If you are using grad school to postpone the mundane job for a while, or because the education mill is what your parents or teachers have told you is the direction to take, or because you really have no idea what you want and are crossing your fingers that postgraduate education will bring a higher salary in something, anything, then consider getting out.

>Will you please go into more detail regarding the steps to go through with this?
Sure. The ESL route is incredibly easy. The first step you need to take, obviously, is to obtain a TEFL, TESL, TESOL, or CELTA certificate. One of these, especially combined with a Ba/Bsc, is a guaranteed job in most of Africa, most of Central and South America, and most of Asia. CELTA is the best of the four.

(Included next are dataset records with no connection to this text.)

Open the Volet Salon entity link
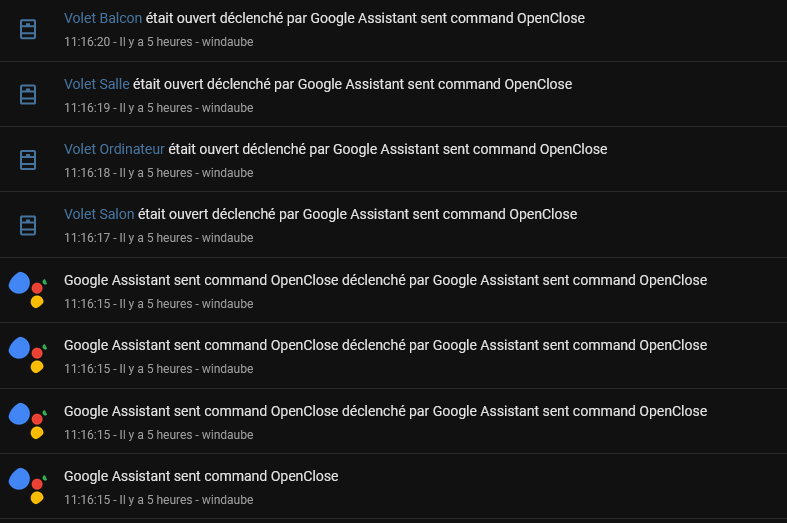Image resolution: width=787 pixels, height=523 pixels. click(99, 214)
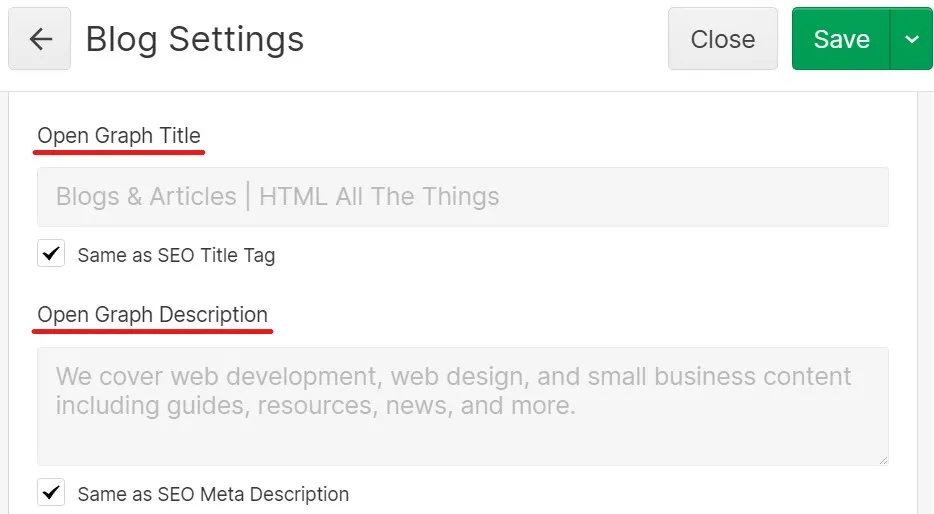The height and width of the screenshot is (514, 934).
Task: Toggle the Same as SEO Meta Description checkbox
Action: pos(51,493)
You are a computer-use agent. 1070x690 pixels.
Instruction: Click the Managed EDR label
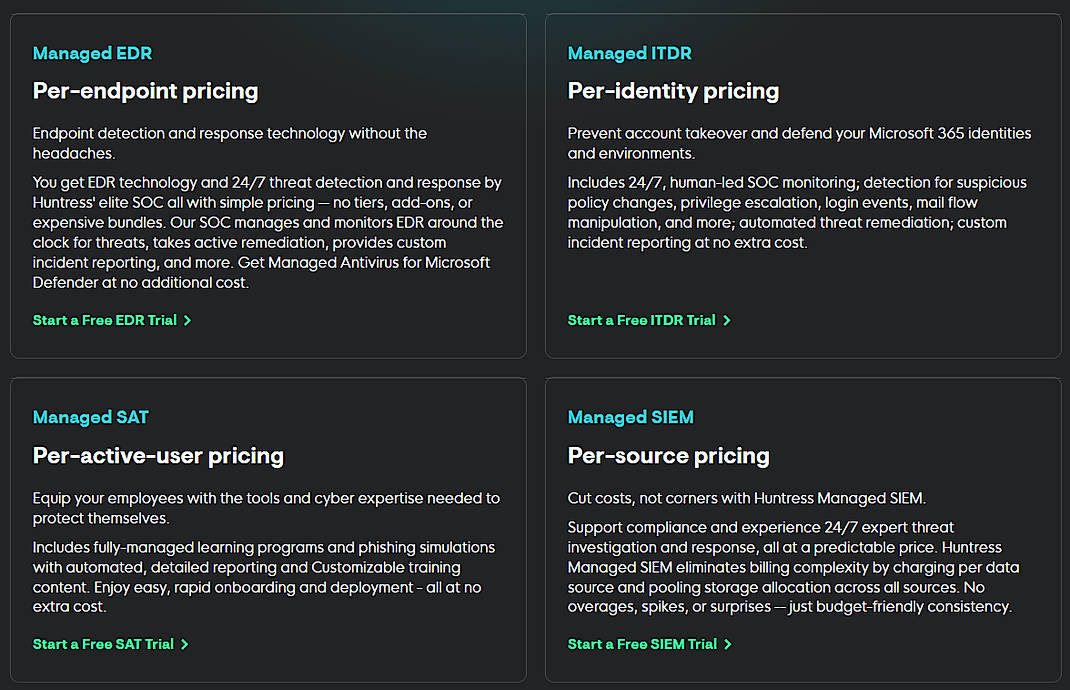pyautogui.click(x=92, y=54)
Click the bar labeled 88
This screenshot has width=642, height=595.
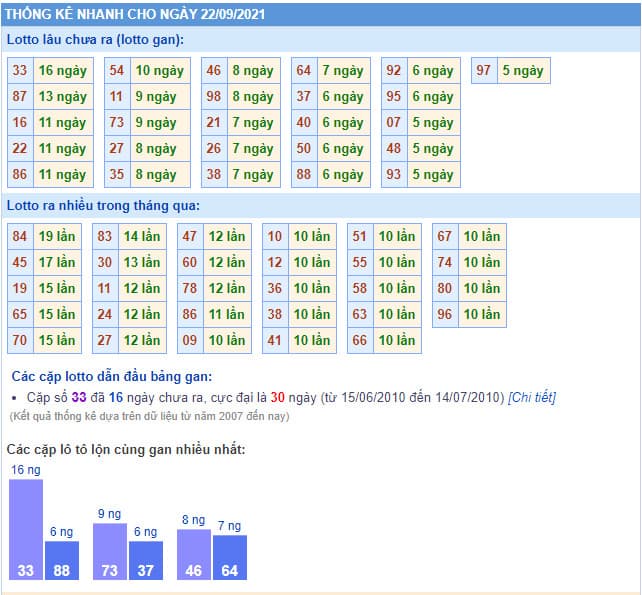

The second step is the hard one. You either spend a few months searching for an NGO school to accept you before leaving, or you hop on a plane and hand out CV's to international schools and NGOs when you arrive. I took the former route initially, but only because I didn't realize then how easy it was for a white face to get an ESL gig. When I finally moved to Vietnam, I flew in to HCMC, had fun with the girls and vices for a month, then handed out a few CV's for an instant job. Don't bother trying to email schools either. Put on a tie, have a shave, don't be too hungover, walk into four or five schools and ask the cute dolly girl at reception if they have vacancies. You'll usually see the owner/director straight away and be asked to start the following monday. Most schools have vacancies.

The reason it's so easy is because international schools are essentially a scam. Most schools teach English half the day and the other half in the native tongue, and a school staffed by locals trying to teach English is less prestigious and cheaper than one with white faces. The school owners love changing the name from 'Mr. Chang's school' to 'Mr. Chang's international school', hiring westerners and quadrupling the tuition fee's. Couple this with the concept of 'face', where the parents of international schools kids sneer at ones with local school kids, then add the fact that the first question any parent asks before choosing a school is "do you have white teachers," and it creates a market where demand for white teachers is extremely high, and a job for you is extremely easy to get.